# DoD- HDMI/Can't Burn Movies to DVD Burner



## philherz (May 3, 2008)

I like to transfer DoD movies to DVDs to free up space for HD content. (I don't sell them on eBay!! :nono2: )

Been doing this for months with Starz movies....never had an issue.

Recently I tried the same with TBS, TCM and TNT movies....I can watch them, but the signal to the DVD burner says I can't use HDMI....have to use component cables.

Is this something new or just with certain DoD stations?

thnx


----------



## litzdog911 (Jun 23, 2004)

What brand/model DVD Recorder do you have? Or are you using an HDMI video capture card with your PC? Which one?


----------



## philherz (May 3, 2008)

litzdog911 said:


> What brand/model DVD Recorder do you have? Or are you using an HDMI video capture card with your PC? Which one?


I just output the signal to a plain old Toshiba D-R410 stand-alone DVD burner.

Never had a problem with any movie that I recorded on the HR21 and burned at a later date!

First time I've ever had a problem with a DoD movie!

Maybe it has something to do with that black helicopter been hovering over my house for 3 days!!??


----------



## usnret (Jan 16, 2009)

I just purchased a Toshiba D-R410. Output from the HR22 to the Toshiba is S-Video and RCA jacks for audio. I can see and hear the output from the DVR but the video is black and white vice color. I tried a DVD and that plays perfect (in color). Is there a tweak that needs to be done to the HR or could it be the S-Video cable? Any advise would be appreciated.
Tks


----------



## BattleZone (Nov 13, 2007)

HDCP (the encryption/copy protection on digital connections) is specifically designed to prevent this. Not being able to burn a DVD via HDMI means things are working as intended.


----------



## Mike Bertelson (Jan 24, 2007)

BattleZone said:


> HDCP (the encryption/copy protection on digital connections) is specifically designed to prevent this. Not being able to burn a DVD via HDMI means things are working as intended.


Agreed.

If I need to free up space on my DVR and not lose things before I see them, couldn't I just use component instead? 

Mike


----------



## LarryFlowers (Sep 22, 2006)

Regardless of how you "use" the recordings, it remains that under current law what you are doing is illegal. The system is working the way it is supposed to.


----------



## litzdog911 (Jun 23, 2004)

I didn't think any of these home DVD Recorders could record anything via HDMI.

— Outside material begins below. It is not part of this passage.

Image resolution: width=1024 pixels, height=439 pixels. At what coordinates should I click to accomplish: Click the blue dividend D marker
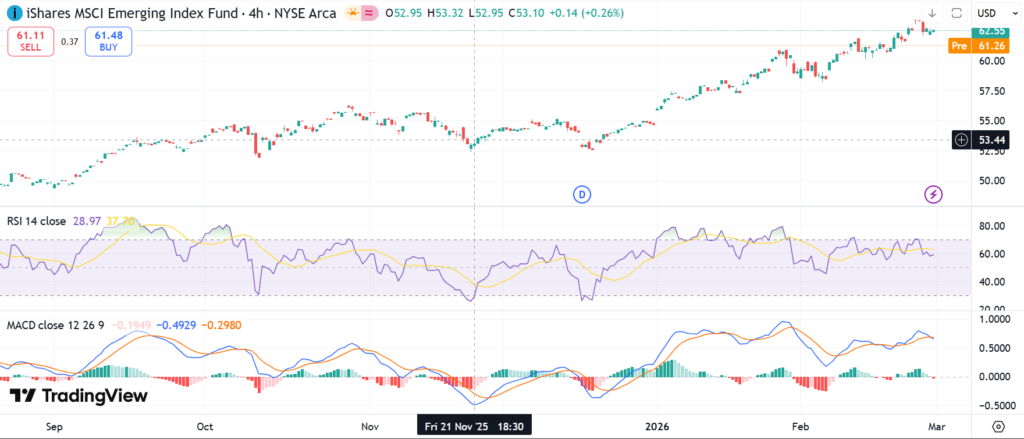click(x=582, y=193)
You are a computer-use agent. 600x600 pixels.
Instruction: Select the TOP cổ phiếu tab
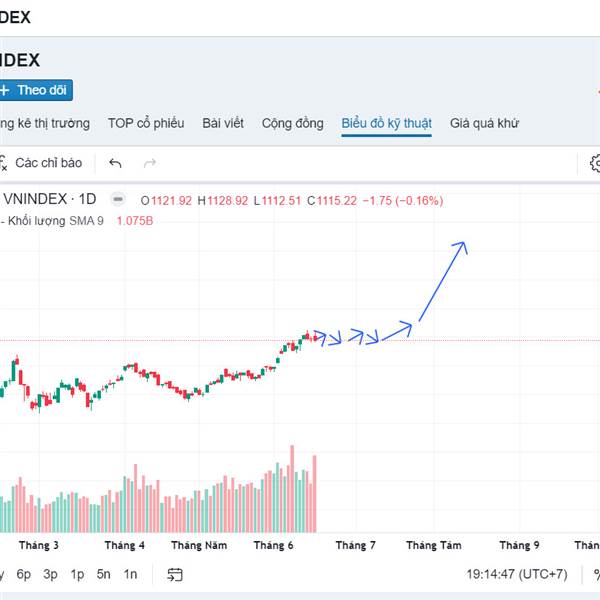pyautogui.click(x=146, y=123)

Are you sure that HDMI port isn't just for OUTPUT from the DVD Recorder to your TV/AV System?


----------



## philherz (May 3, 2008)

litzdog911 said:


> I didn't think any of these home DVD Recorders could record anything via HDMI.
> 
> Are you sure that HDMI port isn't just for OUTPUT from the DVD Recorder to your TV/AV System?


The HDMI connects the HR21 to my TV.

The HR21 outputs to the DVD Recorder by component.

The DVD Recorder outputs to the TV via S-video.


----------



## philherz (May 3, 2008)

BattleZone said:


> HDCP (the encryption/copy protection on digital connections) is specifically designed to prevent this. Not being able to burn a DVD via HDMI means things are working as intended.


So why does Starz allow this and TNT doesn't?

Just "the way it is?"


----------



## veryoldschool (Dec 10, 2006)

philherz said:


> The HDMI connects the HR21 to my TV.
> 
> *The HR21 outputs to the DVD Recorder by component.*
> 
> The DVD Recorder outputs to the TV via S-video.


 HDMI uses HDCP.
Now component may use Macrovision since this is in the DVR and it looks as if some providers are starting to include "the trigger" for it.


----------



## philherz (May 3, 2008)

philherz said:


> I like to transfer DoD movies to DVDs to free up space for HD content. (I don't sell them on eBay!! :nono2: )
> 
> Been doing this for months with Starz movies....never had an issue.
> 
> ...


I can't specifically remember trying a program from TBS, TCM or TNT off the air, but I've done this dozens of times on many, many channels with off the air programs without this happening!

I had something similar happen when I tried this with an On Demand program when I had Time Warner cable.

I wonder if this issue is restricted to certain On Demand stations only!!??


----------



## joed32 (Jul 27, 2006)

philherz said:


> I can't specifically remember trying a program from TBS, TCM or TNT off the air, but I've done this dozens of times on many, many channels with off the air programs without this happening!
> 
> I had something similar happen when I tried this with an On Demand program when I had Time Warner cable.
> 
> I wonder if this issue is restricted to certain On Demand stations only!!??


Have you tried using S-Video or composite from the DVR to the recorder. You are only going to get 480i over component anyway.


----------